Non possiamo accettarlo. Non solo perché è offensivo e oltraggioso nei
confronti della scintilla divina che risplende in ogni essere umano,
persino in quelli che la negano con risate beffarde; non lo accettiamo
perché è palesemente falso. È in gioco la dignità, il rispetto, la
sopravvivenza dell’Uomo, e tali
affermazioni non rendono giustizia tanto all’Uomo quanto alla
superiorità evolutiva di chi ha voluto la nostra esistenza per uno scopo
riassumibile in una parola che oggi risuona imbarazzante nei corridoi
della scienza e nel borioso mondo della ricerca: AMORE. La nascita dell’Uomo è un atto d’amore, lo stesso amore che, in natura, lega un padre ad un figlio. E Il Segreto delle Ere ne è la prova.

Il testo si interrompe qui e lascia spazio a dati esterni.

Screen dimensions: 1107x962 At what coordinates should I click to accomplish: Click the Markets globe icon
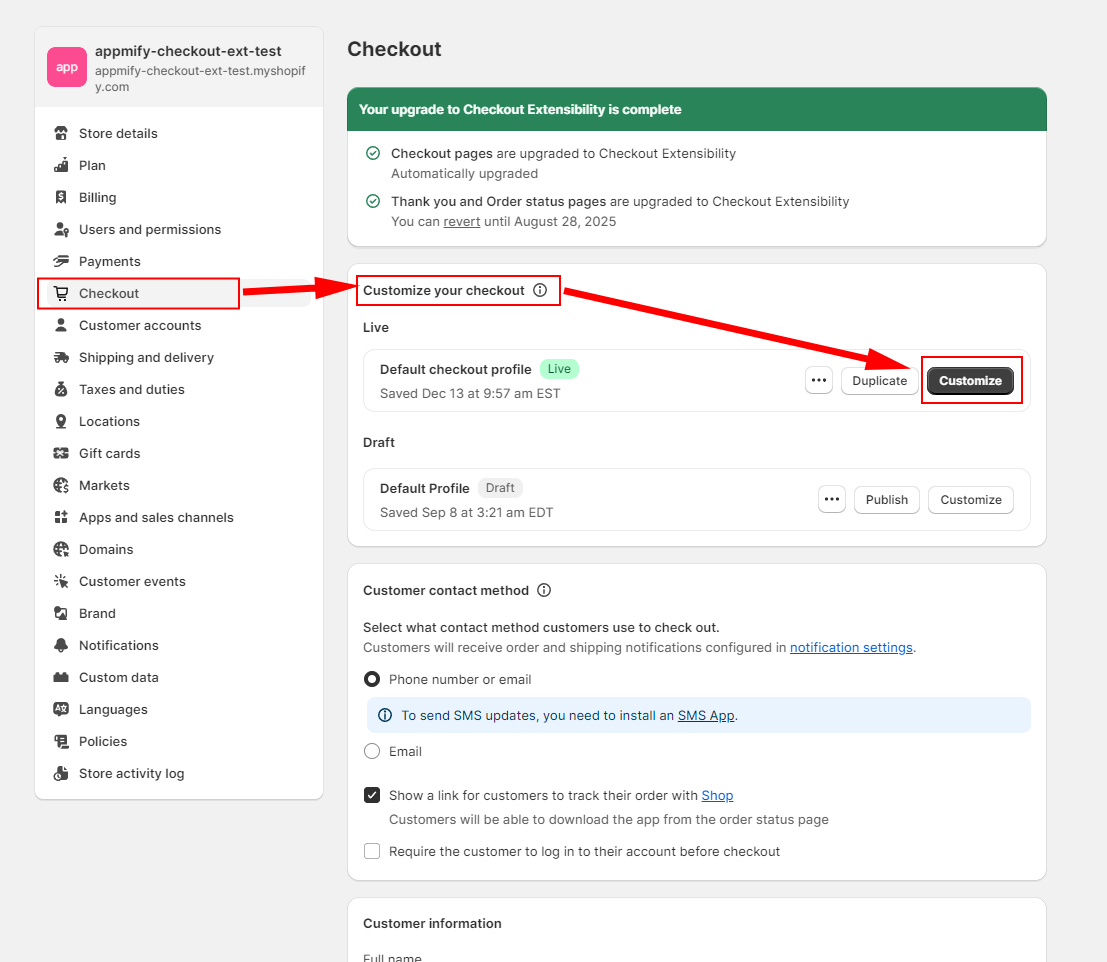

In quanto ricercatori, siamo interessati a conoscere il nostro passato,
scoprire le nostre origini e comprendere quando e dove il tutto ha avuto
inizio; ma, in quanto uomini, siamo consapevoli che la scoperta del
Segreto delle Ere consente di guardare con rinnovata fiducia al nostro
domani, certi che la presenza di chi ci ha fatto dono della vita non è
mai venuta meno: se ogni Era ha
beneficiato dell’Avvento di un Messia, non vi è alcun dubbio che questo
accadrà anche in un futuro non troppo lontano. Non è un dogma
religioso, non è un atto di fede legato ad un Credo, ma una certezza
storica che impegna ognuno di noi ad una profonda riflessione sullo
stato di salute della nostra coscienza: siamo davvero
pronti per un simile avvenimento? comprendiamo il significato e la
portata di un nuovo Avvento messianico? Saremo in grado di preparare le
future generazioni ad accogliere colui che verrà?
Infondere il dubbio è più semplice che costruire certezze. Il Segreto
delle Ere parla con umiltà e coraggio alla speranza ancora viva nei
cuori di chi ha l’umiltà di voler ascoltare: il nostro compito è far
comprendere chi sono i nostri Padri e di quale natura era, ed è, il
rapporto che intercorre tra loro e noi; la nostra missione è preparare la Strada. Un piccolo contributo per una grande causa.
Piero M. Ragone per Anticorpi.info
(1) Piero M. Ragone, Il Segreto delle Ere, Macro Edizioni, 2013, pp. 87-88.
(2) Piero M. Ragone, Il Segreto delle Ere, Macro Edizioni, 2013, p. 170.